Speeding up 6-DoF Grasp Sampling with Quality-Diversity
Johann Huber, François Hélénon, Mathilde Kappel, Elie Chelly, Mahdi Khoramshahi, Faïz Ben Amar, Stéphane Doncieux
TL;DR
This work tackles the data bottleneck in learning 6-DoF grasping by integrating Quality-Diversity (QD) optimization with robotic priors to rapidly generate diverse, robust grasps. It introduces a genotype-to-grasp projection that leverages synergies and priors, guided by a behavior-space-based QD archive to produce a large, diverse set of high-quality grasps. Across extensive simulations on four grippers and multiple YCB objects, QD-based sampling with priors outperforms standard priors and non-QD baselines, and transfers to real-world hardware with substantial sim-to-real fidelity.
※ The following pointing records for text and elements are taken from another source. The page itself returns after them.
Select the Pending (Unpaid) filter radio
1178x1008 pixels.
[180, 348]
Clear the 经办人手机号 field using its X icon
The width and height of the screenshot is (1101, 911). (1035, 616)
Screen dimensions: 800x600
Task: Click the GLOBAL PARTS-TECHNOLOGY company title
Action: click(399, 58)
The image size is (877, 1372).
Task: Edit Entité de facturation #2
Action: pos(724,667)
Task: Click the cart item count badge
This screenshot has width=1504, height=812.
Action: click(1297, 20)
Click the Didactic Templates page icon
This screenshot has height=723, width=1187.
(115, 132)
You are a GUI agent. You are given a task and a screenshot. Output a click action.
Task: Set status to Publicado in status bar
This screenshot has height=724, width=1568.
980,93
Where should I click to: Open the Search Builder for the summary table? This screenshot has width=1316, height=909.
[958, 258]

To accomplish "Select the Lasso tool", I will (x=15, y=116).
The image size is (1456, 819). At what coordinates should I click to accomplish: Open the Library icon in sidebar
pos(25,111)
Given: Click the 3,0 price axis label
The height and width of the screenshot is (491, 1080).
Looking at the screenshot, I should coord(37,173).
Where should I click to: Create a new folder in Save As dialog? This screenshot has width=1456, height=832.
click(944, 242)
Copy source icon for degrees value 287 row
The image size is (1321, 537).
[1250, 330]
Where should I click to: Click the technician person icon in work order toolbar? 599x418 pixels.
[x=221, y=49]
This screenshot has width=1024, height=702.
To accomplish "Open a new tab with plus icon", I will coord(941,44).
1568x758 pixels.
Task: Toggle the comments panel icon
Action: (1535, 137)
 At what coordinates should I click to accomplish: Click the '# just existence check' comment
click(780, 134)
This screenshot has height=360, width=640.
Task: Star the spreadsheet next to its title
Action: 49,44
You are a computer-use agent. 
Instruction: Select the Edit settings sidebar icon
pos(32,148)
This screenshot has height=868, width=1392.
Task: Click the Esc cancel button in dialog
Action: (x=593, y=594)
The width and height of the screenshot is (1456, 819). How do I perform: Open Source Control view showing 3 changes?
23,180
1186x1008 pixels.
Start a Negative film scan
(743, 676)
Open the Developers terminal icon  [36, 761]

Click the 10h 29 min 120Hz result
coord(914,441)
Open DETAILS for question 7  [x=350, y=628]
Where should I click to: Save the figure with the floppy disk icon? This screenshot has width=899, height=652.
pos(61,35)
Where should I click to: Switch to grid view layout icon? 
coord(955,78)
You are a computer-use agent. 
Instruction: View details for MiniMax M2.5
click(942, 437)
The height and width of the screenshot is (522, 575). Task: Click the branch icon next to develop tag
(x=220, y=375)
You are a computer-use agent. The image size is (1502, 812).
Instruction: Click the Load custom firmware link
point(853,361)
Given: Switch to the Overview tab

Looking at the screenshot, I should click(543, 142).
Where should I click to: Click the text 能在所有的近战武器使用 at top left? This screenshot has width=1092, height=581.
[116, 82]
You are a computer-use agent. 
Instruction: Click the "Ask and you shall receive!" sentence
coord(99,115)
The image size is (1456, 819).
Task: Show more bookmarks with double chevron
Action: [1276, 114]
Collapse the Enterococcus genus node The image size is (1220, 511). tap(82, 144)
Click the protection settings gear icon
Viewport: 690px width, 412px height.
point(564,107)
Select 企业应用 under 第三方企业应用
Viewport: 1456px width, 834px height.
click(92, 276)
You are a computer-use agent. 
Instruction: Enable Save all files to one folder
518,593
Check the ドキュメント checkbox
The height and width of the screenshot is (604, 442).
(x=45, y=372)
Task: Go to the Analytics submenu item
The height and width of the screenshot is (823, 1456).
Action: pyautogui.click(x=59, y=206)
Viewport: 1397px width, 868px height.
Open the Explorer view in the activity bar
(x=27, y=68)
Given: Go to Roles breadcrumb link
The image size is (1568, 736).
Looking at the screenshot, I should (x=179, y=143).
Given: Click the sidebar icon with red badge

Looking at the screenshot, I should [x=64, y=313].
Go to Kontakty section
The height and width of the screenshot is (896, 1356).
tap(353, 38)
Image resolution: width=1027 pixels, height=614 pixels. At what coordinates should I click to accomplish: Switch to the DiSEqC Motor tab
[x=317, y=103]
The results demonstrate the potential to build large, diverse grasp datasets that support robust and generalizable manipulation policies, with real-world experiments showing high transfer rates for the Panda and solid transfer for the Allegro. Overall, the approach offers a scalable path to data-efficient grasp policy learning by fast, diverse data generation that preserves sim-to-real transferability.
Abstract
Recent advances in AI have led to significant results in robotic learning, including natural language-conditioned planning and efficient optimization of controllers using generative models. However, the interaction data remains the bottleneck for generalization. Getting data for grasping is a critical challenge, as this skill is required to complete many manipulation tasks. Quality-Diversity (QD) algorithms optimize a set of solutions to get diverse, high-performing solutions to a given problem. This paper investigates how QD can be combined with priors to speed up the generation of diverse grasps poses in simulation compared to standard 6-DoF grasp sampling schemes. Experiments conducted on 4 grippers with 2-to-5 fingers on standard objects show that QD outperforms commonly used methods by a large margin. Further experiments show that QD optimization automatically finds some efficient priors that are usually hard coded. The deployment of generated grasps on a 2-finger gripper and an Allegro hand shows that the diversity produced maintains sim-to-real transferability. We believe these results to be a significant step toward the generation of large datasets that can lead to robust and generalizing robotic grasping policies.